Stored data
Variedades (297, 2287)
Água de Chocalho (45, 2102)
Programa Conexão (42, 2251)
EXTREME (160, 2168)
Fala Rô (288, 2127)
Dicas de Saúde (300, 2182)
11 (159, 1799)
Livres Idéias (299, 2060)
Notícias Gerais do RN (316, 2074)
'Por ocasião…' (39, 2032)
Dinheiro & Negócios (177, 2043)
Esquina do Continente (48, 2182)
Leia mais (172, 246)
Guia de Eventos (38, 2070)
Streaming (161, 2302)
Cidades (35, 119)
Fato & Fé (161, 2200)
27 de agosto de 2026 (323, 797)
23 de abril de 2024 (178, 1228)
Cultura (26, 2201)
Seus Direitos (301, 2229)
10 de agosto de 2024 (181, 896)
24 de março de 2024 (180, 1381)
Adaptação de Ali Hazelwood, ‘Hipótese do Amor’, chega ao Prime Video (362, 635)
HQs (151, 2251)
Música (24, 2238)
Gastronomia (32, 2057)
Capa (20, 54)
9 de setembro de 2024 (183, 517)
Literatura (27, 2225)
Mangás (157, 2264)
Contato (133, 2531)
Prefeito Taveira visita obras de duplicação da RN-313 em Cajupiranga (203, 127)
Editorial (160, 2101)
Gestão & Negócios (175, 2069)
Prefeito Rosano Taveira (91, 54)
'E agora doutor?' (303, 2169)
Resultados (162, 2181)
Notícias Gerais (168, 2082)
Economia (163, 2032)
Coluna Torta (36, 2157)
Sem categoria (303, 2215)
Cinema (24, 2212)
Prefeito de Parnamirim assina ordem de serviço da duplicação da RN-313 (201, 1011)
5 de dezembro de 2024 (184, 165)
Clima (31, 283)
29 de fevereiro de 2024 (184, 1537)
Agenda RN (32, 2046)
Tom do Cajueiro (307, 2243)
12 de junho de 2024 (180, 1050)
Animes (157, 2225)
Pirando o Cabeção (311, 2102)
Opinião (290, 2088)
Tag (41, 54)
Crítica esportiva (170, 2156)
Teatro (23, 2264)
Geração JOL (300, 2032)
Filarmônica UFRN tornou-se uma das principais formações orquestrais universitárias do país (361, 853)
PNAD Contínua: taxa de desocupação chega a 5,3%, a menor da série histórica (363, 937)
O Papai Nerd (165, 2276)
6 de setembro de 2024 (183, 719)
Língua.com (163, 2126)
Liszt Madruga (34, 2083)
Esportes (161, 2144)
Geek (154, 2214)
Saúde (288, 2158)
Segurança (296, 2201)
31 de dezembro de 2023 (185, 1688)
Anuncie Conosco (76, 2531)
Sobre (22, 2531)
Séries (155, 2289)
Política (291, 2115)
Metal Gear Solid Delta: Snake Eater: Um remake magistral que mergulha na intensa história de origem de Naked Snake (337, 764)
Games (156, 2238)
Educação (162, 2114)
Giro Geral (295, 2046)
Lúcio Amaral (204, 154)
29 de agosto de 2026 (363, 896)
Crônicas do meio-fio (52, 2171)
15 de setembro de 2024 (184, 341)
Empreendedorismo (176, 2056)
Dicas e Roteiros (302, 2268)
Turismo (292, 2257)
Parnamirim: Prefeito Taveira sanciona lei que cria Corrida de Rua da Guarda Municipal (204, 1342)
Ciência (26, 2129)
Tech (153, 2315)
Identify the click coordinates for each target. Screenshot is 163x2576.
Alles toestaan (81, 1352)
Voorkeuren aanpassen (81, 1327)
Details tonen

_What is expected_:
Your answer must be every line from the entries that contains the string "Notícias", copied as it stands.

_Response for this exercise_:
Notícias Gerais do RN (316, 2074)
Notícias Gerais (168, 2082)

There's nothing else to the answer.